---------- SOURCE INFORMATION ----------

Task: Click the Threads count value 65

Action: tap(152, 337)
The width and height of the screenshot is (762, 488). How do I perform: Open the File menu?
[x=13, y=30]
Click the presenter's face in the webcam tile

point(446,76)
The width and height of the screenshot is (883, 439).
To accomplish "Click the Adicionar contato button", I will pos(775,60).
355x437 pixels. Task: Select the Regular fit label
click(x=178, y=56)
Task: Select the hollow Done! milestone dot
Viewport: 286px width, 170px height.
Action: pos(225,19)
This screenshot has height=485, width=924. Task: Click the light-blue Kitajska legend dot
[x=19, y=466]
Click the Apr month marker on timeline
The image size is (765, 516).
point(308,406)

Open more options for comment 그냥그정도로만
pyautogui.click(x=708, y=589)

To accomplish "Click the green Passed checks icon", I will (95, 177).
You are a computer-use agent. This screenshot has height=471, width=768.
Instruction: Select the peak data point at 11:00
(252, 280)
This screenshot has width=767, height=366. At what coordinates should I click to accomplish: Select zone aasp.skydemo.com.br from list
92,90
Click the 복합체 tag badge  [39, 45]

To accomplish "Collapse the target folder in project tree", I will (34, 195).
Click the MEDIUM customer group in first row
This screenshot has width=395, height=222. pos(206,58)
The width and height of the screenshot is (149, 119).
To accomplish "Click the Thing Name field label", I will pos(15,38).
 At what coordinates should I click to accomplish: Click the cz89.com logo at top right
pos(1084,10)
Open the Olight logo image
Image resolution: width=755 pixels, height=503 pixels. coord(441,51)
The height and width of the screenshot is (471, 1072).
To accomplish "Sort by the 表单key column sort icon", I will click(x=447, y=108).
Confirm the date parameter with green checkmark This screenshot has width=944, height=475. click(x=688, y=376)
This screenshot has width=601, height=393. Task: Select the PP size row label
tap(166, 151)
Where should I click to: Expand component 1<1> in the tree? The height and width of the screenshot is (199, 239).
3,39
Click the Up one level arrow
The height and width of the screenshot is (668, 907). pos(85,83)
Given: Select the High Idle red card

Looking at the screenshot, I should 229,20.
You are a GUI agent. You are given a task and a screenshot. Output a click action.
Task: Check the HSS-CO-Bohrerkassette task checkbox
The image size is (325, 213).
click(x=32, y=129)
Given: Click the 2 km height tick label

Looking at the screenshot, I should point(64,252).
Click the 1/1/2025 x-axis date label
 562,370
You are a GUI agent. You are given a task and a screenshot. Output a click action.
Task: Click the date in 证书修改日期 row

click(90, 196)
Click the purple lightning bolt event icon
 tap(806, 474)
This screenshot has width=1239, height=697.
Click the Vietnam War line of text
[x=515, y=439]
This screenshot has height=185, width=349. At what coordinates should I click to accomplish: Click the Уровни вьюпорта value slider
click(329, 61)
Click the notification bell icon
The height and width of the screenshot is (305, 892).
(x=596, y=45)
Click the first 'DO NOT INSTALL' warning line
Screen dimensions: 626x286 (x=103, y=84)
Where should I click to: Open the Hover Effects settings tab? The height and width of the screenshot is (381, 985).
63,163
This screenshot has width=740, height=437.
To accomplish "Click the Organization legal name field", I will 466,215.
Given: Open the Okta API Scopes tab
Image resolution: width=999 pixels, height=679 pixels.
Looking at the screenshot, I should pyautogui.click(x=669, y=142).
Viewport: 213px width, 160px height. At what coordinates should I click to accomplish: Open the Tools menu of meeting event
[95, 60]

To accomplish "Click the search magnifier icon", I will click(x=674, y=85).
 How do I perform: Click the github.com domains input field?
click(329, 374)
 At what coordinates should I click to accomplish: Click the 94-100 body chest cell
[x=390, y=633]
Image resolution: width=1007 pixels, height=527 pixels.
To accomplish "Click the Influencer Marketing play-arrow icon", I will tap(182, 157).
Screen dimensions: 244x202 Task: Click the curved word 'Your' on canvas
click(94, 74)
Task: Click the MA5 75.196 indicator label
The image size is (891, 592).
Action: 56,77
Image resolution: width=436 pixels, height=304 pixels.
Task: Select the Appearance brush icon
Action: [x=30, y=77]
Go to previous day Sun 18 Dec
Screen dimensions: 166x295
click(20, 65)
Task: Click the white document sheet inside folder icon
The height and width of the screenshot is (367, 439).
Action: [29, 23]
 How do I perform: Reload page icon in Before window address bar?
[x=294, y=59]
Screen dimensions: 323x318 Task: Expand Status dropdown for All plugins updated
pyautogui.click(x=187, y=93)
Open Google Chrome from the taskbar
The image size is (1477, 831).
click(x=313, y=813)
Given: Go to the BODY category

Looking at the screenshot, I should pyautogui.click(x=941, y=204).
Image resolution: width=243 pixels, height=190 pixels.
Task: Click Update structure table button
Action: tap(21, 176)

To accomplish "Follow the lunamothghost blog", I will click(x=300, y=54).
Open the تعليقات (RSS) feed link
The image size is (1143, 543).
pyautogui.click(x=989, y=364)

----------

> _EXERCISE GOAL_:
From where "The image size is (891, 592)." appears to the last line of the listing above, please write out every line exactly; leave out the rest.

> _RESULT_:
The image size is (891, 592).
Action: 56,77
Image resolution: width=436 pixels, height=304 pixels.
Task: Select the Appearance brush icon
Action: [x=30, y=77]
Go to previous day Sun 18 Dec
Screen dimensions: 166x295
click(20, 65)
Task: Click the white document sheet inside folder icon
The height and width of the screenshot is (367, 439).
Action: [29, 23]
 How do I perform: Reload page icon in Before window address bar?
[x=294, y=59]
Screen dimensions: 323x318 Task: Expand Status dropdown for All plugins updated
pyautogui.click(x=187, y=93)
Open Google Chrome from the taskbar
The image size is (1477, 831).
click(x=313, y=813)
Given: Go to the BODY category

Looking at the screenshot, I should pyautogui.click(x=941, y=204).
Image resolution: width=243 pixels, height=190 pixels.
Task: Click Update structure table button
Action: tap(21, 176)

To accomplish "Follow the lunamothghost blog", I will click(x=300, y=54).
Open the تعليقات (RSS) feed link
The image size is (1143, 543).
pyautogui.click(x=989, y=364)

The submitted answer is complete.